==== EXCERPT ====

Myers argued that the “primary goal in designing a modular program should be to decompose the program in such a way that the modules are highly independent from one another”. He advocated the use of ‘strong modules’, which performed a single, well-defined function and he identified some of the ways in which coupling between modules could arise.

13.2.2Compositional design strategies

A rather different, and often more challenging, way of creating a design is to use a compositional strategy. Whereas the decompositional approach tends to focus upon creating the structure of the resulting application around consideration of its function, usually realised through by the operations that an application needs to perform, a compositional approach seeks to create a design model that is formed from the descriptions of a set of distinctive entities or components that can be recognised in the problem, together with descriptions of the relationships that link these entities. The nature of the entities and the relationships will vary with the method and the architectural style that is adopted. Indeed, whereas decompositional forms are effectively constrained to producing design models using an architectural style such as call-and-return, compositional strategies can be used to create design models for a variety of architectural styles, including those using processes and objects.

Employing a compositional approach is usually considered as being less intuitive than the use of top-down decomposition (Vessey & Conger 1994). In part this may be because of its greater complexity, requiring a more mixed set of viewpoints for creating the design model, and also because it provides more scope for opportunistic decision making. However, it can be argued that the use of this strategy is likely to lead to more consistent design solutions, regardless of who is doing the design, since the design strategy aims to relate the structure of the ‘solution’ (design model) to that of the ‘problem’ rather than the structure of the underlying machine (Détienne 2002). The process of compositional design also places an emphasis upon ‘grouping’ elements when elaborating the design model, where groupings can be based on criteria such as the different forms of coupling, which again may be related closely to both the problem as specified in the requirements and the chosen architectural style.

Composition

13.3What do plan-driven methods provide?

One question we should ask at this point is why should anyone want to use a plan-driven method? Probably far more software has been developed without using anything in the nature of a ‘method’ than through the use of such methods, so what benefits does their use confer? To answer this, we first need to look at the mechanisms they employ in a little more detail.

Vessey & Conger (1994) suggested that the knowledge involved in following a plan-driven strategy can be categorised into two forms:

1. declarative knowledge, which describes the tasks that should be performed at each step in the process; and

2. procedural knowledge, consisting of knowledge about how to employ a given ‘method’ in a particular situation.

In terms of our example of making tea, the declarative knowledge involved would consist of an understanding of the tasks to be performed and of the order in which they should be performed, while procedural knowledge would address such issues as how much tea to put in the pot and how much water to add in order to make tea for four people.

Declarative knowledge schemas can be codified by providing a ‘do this, then do that, then follow this by doing…’ form of description, whereas procedural knowledge schemas are more likely to be acquired from experience and best codified in the form of advice. Since we often express the declarative knowledge in what we might term a procedural form, by specifying the sequence of actions that should be performed, this terminology can also be a little confusing. (And it is worth noting that in (Détienne 2002) the terms declarative and procedural are used in yet another, slightly different, way.)

As used for software design, plan-driven methods generally embody the relevant design knowledge through the use of three main elements.

• The representation part consists of a set of notations that can be used to describe (or model) both the characteristics of the original problem and also that of the intended ‘solution’ (the design model), using one or more viewpoints and different levels of abstraction.

====

→ TASKS
1/ Quote the passage on software design methods word for word, starting at "As used for" and ending at "levels of abstraction.".
2/ Extend the passage on software design methods, picking up right after its final sentence.
The data after this point is not required for anything here.

==== DATA SEGMENT ====

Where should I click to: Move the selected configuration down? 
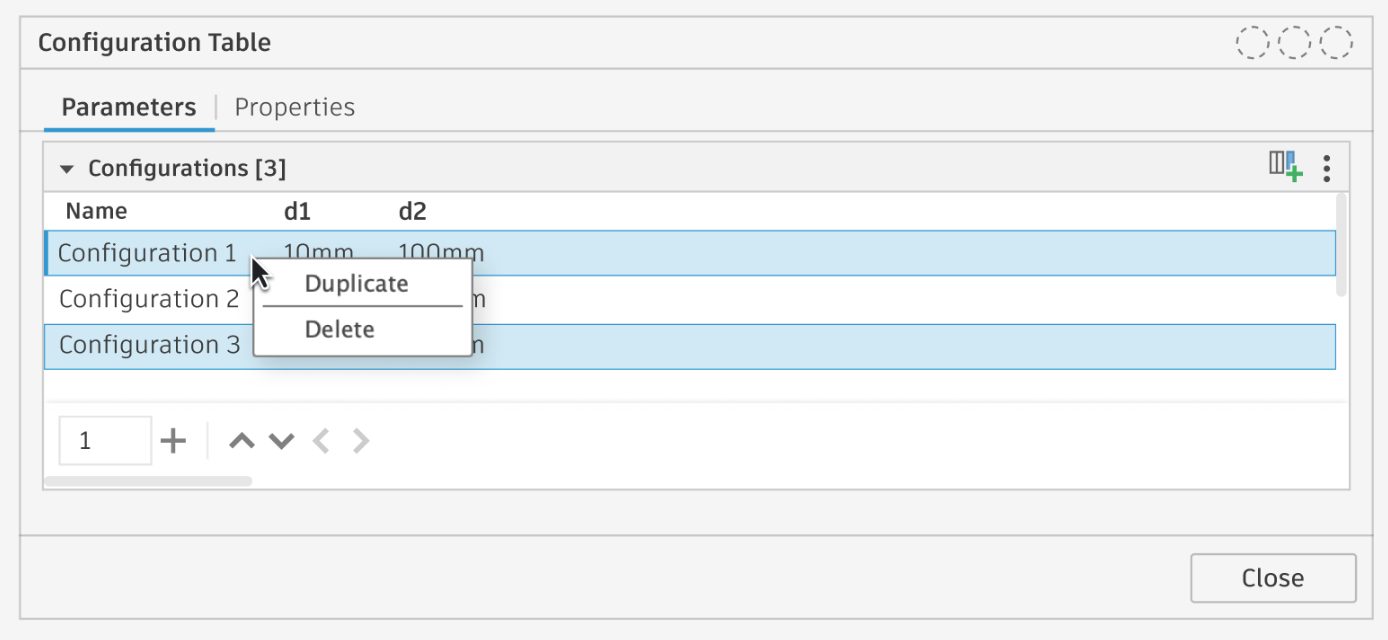pos(280,439)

====

→ EXERCISE RESPONSES
1/
As used for software design, plan-driven methods generally embody the relevant design knowledge through the use of three main elements.

• The representation part consists of a set of notations that can be used to describe (or model) both the characteristics of the original problem and also that of the intended ‘solution’ (the design model), using one or more viewpoints and different levels of abstraction.

2/
• The process part provides the declarative knowledge by describing the procedures to be followed in developing the design model, and suggesting strategies that can be used and adopted when making any design choices involved. Following this usually involves the designer in making one or more transformations between the different notations that comprise the representation part.

• A set of heuristics or clichés provides guidelines on the ways in which the activities defined in the process part can be organised or adapted for particular classes of problem. These may well be based upon experience of past use.

In terms of the classification employed by Vessey & Conger (1994), the process part can be considered as embodying declarative knowledge, while heuristics provide a means of supplying procedural knowledge. (The representation part is a vehicle for capturing knowledge about the design model rather than a mechanism for creating it.) We will use these three elements as a framework for discussing how the examples of plan-driven forms discussed in the rest of this chapter are structured.

However, to return to the question posed at the start of this section, namely what benefits do users hope to obtain from using a ‘systematic design method’, it can be argued that some of the benefits are as follows.

• The representation part of a design method provides an artificial framework to help with thinking about an invisible set of elements. Portraying ideas about something that is invisible is inevitably a challenging issue when designing software, and the representation part of a method does provide a syntax and semantics to aid this through the notations adopted.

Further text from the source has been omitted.